## ACTIVITY
Once you have located the line containing "Expand the Services dropdown menu" in the material below, return it exactly along with each line after it through the line containing "Task: Click the 100 tick label on y-axis".

## DATA IN THIS EXERCISE
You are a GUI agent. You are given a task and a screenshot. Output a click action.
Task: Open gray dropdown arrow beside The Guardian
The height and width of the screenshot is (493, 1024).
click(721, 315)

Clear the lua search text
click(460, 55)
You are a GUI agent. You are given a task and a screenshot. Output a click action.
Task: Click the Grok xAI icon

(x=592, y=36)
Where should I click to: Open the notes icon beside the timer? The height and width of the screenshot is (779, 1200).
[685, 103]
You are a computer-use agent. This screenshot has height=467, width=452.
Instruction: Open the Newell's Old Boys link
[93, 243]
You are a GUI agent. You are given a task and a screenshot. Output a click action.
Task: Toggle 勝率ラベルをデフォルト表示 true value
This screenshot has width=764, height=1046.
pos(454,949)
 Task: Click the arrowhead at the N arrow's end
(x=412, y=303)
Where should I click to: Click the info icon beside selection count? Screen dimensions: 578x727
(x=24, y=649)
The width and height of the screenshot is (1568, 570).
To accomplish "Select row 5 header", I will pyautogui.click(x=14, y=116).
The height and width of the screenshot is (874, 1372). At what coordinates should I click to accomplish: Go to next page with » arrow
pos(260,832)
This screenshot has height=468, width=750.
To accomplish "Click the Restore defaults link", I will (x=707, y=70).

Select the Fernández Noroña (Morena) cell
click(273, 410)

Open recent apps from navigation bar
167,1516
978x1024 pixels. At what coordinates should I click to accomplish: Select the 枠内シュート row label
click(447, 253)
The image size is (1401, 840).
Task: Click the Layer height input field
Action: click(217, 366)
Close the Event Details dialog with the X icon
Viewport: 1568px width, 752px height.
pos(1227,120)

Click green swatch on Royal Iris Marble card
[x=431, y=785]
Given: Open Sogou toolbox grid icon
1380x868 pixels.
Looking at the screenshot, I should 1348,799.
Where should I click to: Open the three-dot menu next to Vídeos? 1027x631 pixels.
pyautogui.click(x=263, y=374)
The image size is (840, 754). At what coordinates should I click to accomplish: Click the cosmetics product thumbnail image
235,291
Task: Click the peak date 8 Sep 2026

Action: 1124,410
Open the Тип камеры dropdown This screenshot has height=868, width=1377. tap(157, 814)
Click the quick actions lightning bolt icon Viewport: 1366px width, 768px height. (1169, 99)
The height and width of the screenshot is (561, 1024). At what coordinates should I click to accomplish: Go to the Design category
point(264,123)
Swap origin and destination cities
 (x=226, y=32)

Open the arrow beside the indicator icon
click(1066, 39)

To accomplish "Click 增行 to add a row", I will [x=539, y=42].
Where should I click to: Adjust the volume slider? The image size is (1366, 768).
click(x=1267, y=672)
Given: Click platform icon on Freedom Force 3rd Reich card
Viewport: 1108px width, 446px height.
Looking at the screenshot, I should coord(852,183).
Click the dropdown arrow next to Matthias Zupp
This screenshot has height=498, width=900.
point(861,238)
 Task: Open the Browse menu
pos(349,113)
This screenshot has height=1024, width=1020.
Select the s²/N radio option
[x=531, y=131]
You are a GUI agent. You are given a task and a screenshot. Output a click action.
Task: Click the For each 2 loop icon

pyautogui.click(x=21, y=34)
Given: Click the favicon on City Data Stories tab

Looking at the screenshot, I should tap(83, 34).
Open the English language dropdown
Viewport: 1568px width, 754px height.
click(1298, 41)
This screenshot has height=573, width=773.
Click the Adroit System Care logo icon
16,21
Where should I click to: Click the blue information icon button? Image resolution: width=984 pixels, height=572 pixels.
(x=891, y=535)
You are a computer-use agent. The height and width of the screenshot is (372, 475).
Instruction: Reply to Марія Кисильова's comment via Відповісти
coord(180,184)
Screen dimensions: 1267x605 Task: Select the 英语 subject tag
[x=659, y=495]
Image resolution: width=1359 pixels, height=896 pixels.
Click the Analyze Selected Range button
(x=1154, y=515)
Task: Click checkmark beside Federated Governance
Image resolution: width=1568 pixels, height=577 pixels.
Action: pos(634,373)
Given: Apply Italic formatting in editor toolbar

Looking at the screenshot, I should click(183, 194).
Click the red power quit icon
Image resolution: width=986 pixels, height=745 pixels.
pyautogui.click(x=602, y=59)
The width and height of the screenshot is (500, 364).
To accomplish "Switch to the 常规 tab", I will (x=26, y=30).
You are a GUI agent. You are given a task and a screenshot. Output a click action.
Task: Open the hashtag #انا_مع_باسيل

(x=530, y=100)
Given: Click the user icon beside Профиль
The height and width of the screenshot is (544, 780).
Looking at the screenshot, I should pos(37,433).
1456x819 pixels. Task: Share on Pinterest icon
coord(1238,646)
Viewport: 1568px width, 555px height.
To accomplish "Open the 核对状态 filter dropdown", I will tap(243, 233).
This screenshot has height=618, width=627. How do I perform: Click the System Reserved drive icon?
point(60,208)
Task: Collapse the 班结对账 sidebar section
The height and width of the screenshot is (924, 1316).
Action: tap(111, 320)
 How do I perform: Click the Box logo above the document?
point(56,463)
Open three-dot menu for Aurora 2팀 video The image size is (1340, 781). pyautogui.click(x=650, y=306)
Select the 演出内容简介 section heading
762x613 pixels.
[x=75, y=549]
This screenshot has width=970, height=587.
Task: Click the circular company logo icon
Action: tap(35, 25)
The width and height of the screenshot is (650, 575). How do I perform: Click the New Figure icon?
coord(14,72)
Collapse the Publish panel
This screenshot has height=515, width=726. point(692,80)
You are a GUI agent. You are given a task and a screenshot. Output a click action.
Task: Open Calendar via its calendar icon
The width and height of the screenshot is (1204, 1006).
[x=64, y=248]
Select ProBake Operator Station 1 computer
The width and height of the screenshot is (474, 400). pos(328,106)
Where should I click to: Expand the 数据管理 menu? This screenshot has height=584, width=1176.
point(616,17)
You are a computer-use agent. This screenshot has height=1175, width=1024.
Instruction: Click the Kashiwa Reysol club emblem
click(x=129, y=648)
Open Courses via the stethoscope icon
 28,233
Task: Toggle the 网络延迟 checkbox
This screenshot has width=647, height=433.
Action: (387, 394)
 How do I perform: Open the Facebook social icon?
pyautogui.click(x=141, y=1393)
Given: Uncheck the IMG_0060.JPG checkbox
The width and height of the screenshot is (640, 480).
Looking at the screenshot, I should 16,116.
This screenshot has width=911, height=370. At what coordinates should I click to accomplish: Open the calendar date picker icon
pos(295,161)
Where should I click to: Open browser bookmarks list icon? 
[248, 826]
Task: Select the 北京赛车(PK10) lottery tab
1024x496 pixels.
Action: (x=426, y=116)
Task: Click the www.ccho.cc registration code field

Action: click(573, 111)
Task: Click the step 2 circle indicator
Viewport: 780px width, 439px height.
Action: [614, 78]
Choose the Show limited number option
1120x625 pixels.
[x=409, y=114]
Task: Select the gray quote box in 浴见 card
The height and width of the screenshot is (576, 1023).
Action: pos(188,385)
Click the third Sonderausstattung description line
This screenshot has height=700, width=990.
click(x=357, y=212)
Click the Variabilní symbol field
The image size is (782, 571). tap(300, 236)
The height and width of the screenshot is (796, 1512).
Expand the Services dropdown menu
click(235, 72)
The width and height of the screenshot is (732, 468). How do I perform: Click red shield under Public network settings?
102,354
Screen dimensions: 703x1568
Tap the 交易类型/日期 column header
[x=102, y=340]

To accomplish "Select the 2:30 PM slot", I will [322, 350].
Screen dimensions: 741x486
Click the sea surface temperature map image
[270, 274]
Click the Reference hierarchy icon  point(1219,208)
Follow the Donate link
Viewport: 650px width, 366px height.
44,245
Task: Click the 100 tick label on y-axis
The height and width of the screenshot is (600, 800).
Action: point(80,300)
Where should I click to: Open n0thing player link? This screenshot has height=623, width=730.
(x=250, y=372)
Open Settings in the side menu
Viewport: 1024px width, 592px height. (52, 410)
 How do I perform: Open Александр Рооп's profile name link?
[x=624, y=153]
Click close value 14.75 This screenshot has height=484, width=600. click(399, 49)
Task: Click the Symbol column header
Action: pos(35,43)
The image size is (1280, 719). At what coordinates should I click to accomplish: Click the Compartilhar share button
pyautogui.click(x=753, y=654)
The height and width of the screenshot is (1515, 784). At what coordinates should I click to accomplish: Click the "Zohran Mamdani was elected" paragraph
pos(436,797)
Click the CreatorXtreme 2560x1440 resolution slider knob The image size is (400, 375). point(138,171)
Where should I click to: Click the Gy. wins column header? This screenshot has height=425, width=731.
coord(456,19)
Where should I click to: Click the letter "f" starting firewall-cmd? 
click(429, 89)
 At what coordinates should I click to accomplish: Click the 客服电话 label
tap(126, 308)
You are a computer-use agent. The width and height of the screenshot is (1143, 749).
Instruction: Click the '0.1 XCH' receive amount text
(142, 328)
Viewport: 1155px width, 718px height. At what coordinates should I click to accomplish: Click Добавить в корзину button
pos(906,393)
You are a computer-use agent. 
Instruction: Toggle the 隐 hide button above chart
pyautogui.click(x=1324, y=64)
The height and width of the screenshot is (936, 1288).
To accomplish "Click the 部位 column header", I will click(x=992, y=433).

## WRITTEN ANSWER
Expand the Services dropdown menu
click(235, 72)
The width and height of the screenshot is (732, 468). How do I perform: Click red shield under Public network settings?
102,354
Screen dimensions: 703x1568
Tap the 交易类型/日期 column header
[x=102, y=340]

To accomplish "Select the 2:30 PM slot", I will [322, 350].
Screen dimensions: 741x486
Click the sea surface temperature map image
[270, 274]
Click the Reference hierarchy icon  point(1219,208)
Follow the Donate link
Viewport: 650px width, 366px height.
44,245
Task: Click the 100 tick label on y-axis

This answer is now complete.